# The Lost Tomb of Nefertiti



## Cole&Jacksdad (Jan 20, 2011)

Here is the facade of my garage haunt.


----------



## CoolDJTV (Jun 28, 2011)

Awsome!


----------



## scareme (Aug 29, 2006)

Great desigin! What does it say? "I'm not your babysitter, keep an eye on your kids?" What is in the window over the door?


----------



## Dixie (Feb 18, 2009)

Very interesting indeed - unique concept, I can't wait to see and hear about what is inside!! The facade looks great - I really like how you made it blend in with the brick of your house, so it doesn't just scream FAKE FACADE, it blends in well.


----------



## goneferal (Sep 8, 2010)

Cool. Any mummies inside?


----------



## Cole&Jacksdad (Jan 20, 2011)

scareme said:


> Great desigin! What does it say? "I'm not your babysitter, keep an eye on your kids?" What is in the window over the door?

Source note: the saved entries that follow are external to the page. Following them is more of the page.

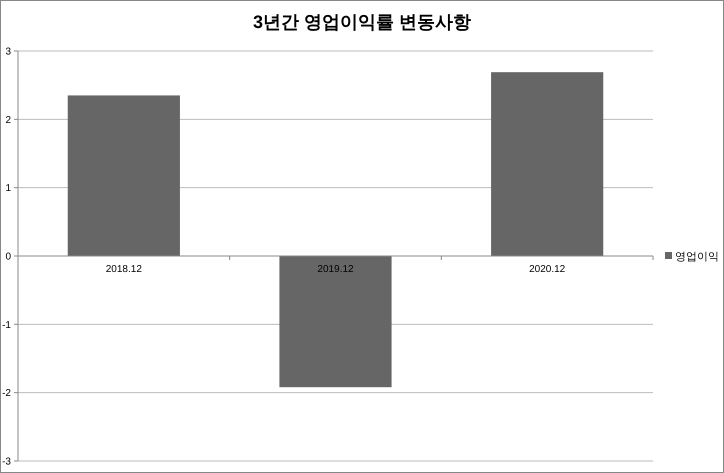 This screenshot has width=724, height=473. I want to click on x-tick-label: 2019.12, so click(336, 270).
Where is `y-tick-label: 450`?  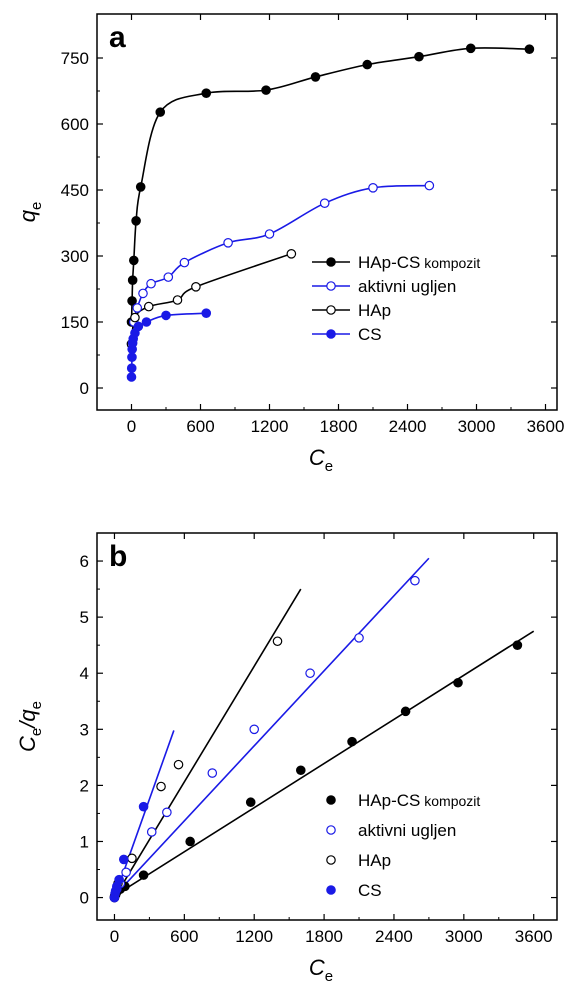
y-tick-label: 450 is located at coordinates (75, 190).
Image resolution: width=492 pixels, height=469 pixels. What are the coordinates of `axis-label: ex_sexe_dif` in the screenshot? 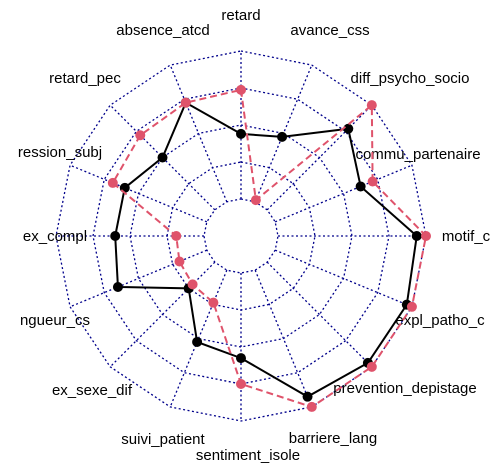 It's located at (92, 390).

The window over the door is where the speaker is going. I will have Egyptian music playing on the outside.


----------



## Cole&Jacksdad (Jan 20, 2011)

goneferal said:


> Cool. Any mummies inside?


There will be a mummy inside. It will sit up and reach towards people.


----------



## Cole&Jacksdad (Jan 20, 2011)

Here is a little view from inside. The regular lights are on, so your not going to get the scare effect that will be on Halloween.


----------